Data extracted from a collection:
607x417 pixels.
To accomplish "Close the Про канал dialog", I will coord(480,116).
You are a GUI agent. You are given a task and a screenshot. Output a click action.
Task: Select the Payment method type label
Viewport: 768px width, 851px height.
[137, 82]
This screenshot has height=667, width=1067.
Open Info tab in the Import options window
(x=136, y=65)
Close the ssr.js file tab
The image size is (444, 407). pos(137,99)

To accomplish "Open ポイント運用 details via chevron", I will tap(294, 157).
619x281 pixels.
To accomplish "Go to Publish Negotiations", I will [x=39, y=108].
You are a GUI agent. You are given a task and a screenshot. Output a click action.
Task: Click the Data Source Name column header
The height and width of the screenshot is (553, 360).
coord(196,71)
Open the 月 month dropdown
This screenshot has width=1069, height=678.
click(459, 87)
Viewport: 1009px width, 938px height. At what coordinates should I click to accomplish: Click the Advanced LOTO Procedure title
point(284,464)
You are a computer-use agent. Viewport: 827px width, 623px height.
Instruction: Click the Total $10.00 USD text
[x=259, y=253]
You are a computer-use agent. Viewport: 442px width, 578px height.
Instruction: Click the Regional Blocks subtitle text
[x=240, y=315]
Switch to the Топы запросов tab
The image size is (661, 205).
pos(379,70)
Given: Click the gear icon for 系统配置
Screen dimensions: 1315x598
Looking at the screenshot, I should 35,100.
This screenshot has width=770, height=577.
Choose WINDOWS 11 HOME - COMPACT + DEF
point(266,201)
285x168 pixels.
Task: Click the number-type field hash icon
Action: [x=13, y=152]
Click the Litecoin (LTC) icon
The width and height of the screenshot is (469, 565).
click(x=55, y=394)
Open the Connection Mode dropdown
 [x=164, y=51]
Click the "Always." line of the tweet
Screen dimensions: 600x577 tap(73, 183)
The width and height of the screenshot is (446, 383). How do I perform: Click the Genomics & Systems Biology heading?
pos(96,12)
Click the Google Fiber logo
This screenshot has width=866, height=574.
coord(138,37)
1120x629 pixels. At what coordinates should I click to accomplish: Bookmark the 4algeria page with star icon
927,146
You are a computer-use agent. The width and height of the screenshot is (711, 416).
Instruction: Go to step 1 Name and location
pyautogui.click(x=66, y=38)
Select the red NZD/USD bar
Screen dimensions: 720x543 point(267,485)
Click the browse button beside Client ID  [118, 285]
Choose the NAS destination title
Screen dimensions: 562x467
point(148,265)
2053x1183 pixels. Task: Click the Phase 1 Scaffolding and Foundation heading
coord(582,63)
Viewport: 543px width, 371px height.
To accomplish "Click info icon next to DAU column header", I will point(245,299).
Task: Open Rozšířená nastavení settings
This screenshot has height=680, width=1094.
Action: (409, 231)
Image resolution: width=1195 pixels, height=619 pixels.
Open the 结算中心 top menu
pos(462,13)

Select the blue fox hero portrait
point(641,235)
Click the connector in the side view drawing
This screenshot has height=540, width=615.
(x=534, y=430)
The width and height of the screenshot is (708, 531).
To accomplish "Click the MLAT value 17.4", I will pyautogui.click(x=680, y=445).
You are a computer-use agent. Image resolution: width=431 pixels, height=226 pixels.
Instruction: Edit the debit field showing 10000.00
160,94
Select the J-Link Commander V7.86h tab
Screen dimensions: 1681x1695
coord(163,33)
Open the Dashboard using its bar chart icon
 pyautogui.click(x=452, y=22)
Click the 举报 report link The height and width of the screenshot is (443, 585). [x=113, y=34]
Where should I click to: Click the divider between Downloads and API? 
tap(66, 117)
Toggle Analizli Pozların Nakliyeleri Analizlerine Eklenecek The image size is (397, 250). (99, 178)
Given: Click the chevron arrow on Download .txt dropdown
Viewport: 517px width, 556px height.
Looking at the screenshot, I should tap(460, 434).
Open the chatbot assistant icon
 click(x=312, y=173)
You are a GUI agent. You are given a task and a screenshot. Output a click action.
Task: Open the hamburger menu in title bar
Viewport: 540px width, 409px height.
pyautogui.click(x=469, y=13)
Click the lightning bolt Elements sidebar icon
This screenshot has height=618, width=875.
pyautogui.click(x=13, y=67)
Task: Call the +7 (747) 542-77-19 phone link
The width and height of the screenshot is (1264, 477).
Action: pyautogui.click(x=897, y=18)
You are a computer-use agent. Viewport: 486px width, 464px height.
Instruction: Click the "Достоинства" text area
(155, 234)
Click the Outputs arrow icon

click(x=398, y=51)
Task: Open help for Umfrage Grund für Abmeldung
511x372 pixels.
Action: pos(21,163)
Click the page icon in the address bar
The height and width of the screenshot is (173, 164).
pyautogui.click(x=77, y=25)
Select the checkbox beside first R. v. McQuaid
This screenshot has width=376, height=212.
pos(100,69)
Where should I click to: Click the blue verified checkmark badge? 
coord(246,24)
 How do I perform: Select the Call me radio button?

Your assignment:
Please copy every line in the entries where "chevron" appears.

Response for this exercise:
To accomplish "Open ポイント運用 details via chevron", I will tap(294, 157).
Given: Click the chevron arrow on Download .txt dropdown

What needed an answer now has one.